I'm good. I were really good. Do we have well, no, I don't want to do a blog if I'm working with somebody who wants to run thrilled to run through. But
seriously, if I can just as an aside, say, this is entirely how we run this podcast. Yeah, no, I know, this thing, the only person I could do a podcast on Earth with is you because we just come. And we're both over talkers. So yeah, we are about equally match. And we don't prepare in any way, explicitly for this. I mean, we're obviously prepared for it. Because we're thoughtful people having lived experiences of a given disability, we work in certain types of workplaces that expose us to certain types of things. And we are curious. And so there's just like, a bunch of stuff in our heads already.
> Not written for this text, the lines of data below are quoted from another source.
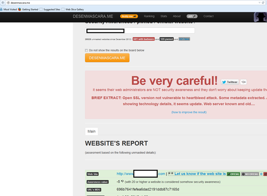Follow 'how to improve the result' link
The width and height of the screenshot is (267, 196).
(189, 112)
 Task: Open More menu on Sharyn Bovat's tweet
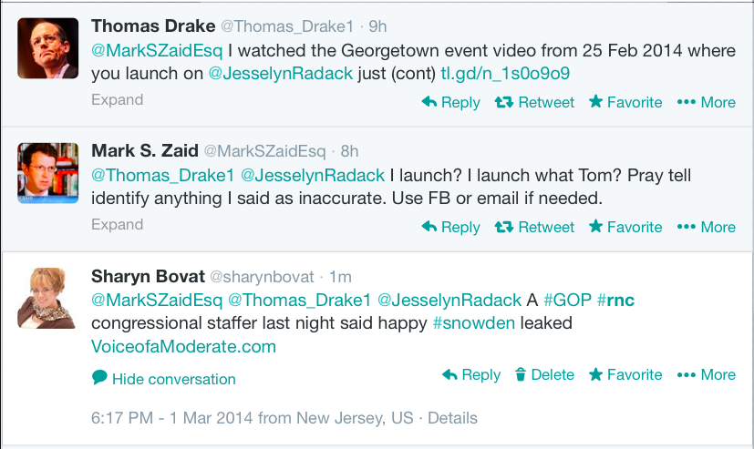[706, 374]
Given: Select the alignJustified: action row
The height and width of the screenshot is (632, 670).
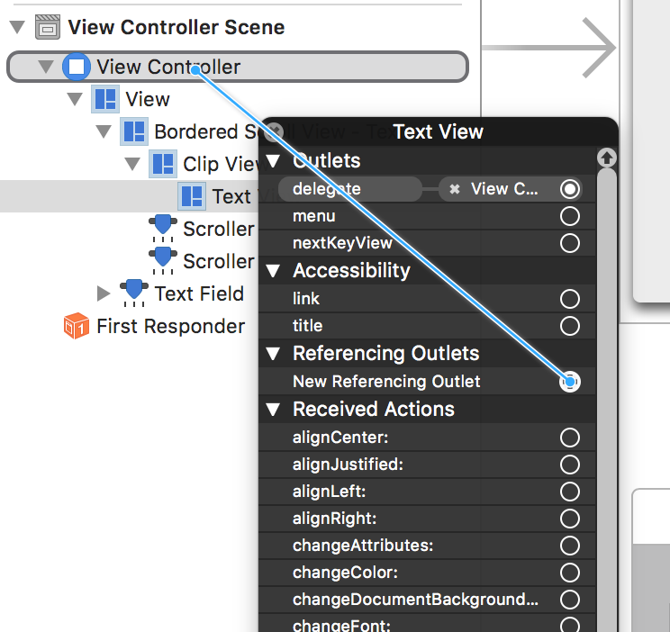Looking at the screenshot, I should 348,465.
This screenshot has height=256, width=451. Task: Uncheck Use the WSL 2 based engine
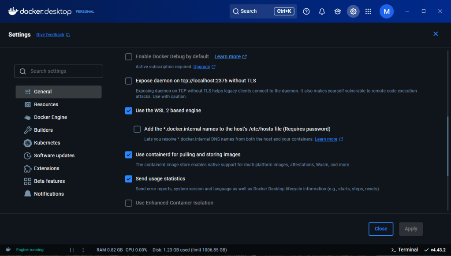129,111
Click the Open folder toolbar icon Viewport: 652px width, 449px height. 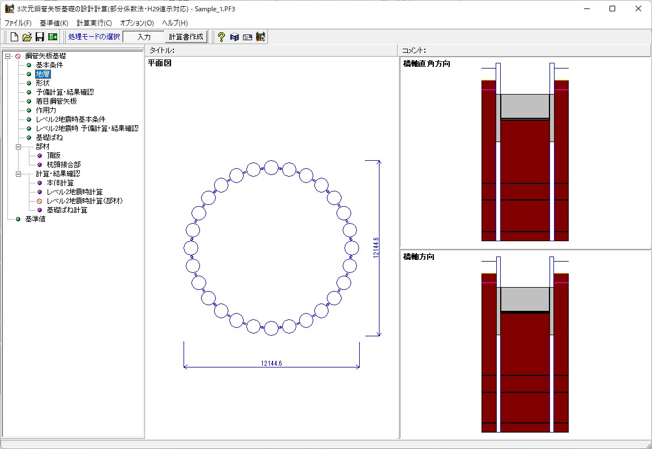[x=27, y=37]
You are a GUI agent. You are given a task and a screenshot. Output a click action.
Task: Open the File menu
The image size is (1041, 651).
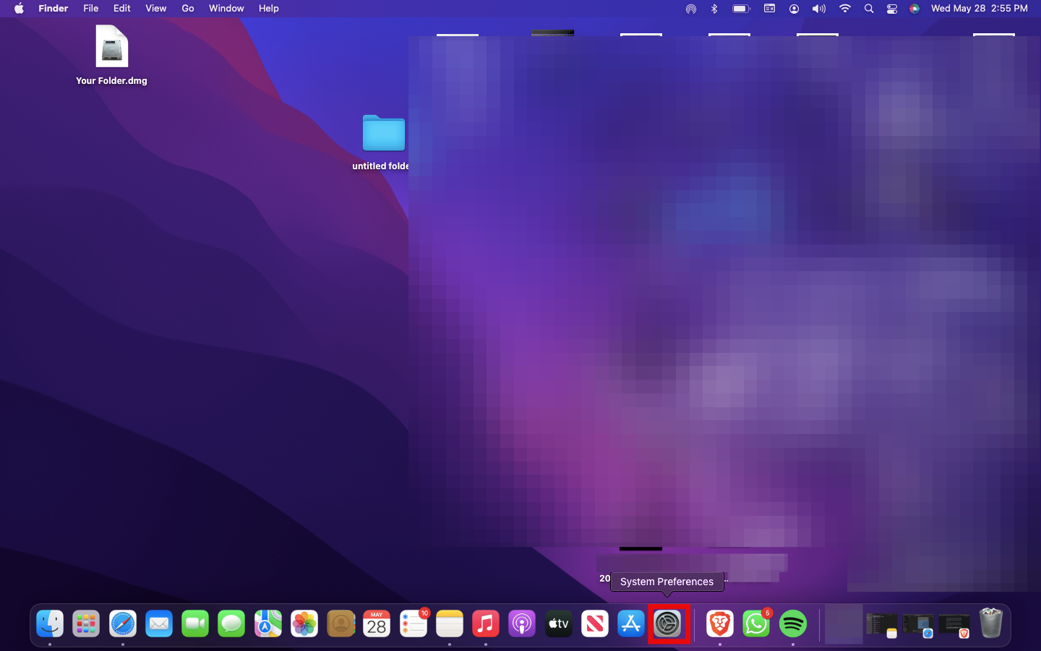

Yeah, you know, not a lot of people record conversational podcasts with high information value. Without notes. Like, I want people to know, even a script, we don't have a script, we don't have,
like, I don't know if anybody could tell we don't have a script. We like pick the
topic in the two minutes before we turn the Zoom recording on Yeah, and but that works like so that's a talent that we have, like, I would always say like, God was so unprepared like me and be like, we can't do this with anybody else. Because then they're gonna know like, we're, we've got nothing like, Yeah, we don't know what we're doing. Like, I've we must, because like, we keep getting these emails from people, but how valuable it is to them. Right? And it's, it's listable like, and it's pretty good. And like it just because it's easy for us to do. It doesn't mean we should hate ourselves for our quote unquote, lack of preparation, because we're obviously prepared enough when we get here, right? And we shouldn't like hate ourselves, because we don't have like seven pages of like, scripted texts that we want to get through and like bumpers and intro music. Yeah.
I don't have intro music.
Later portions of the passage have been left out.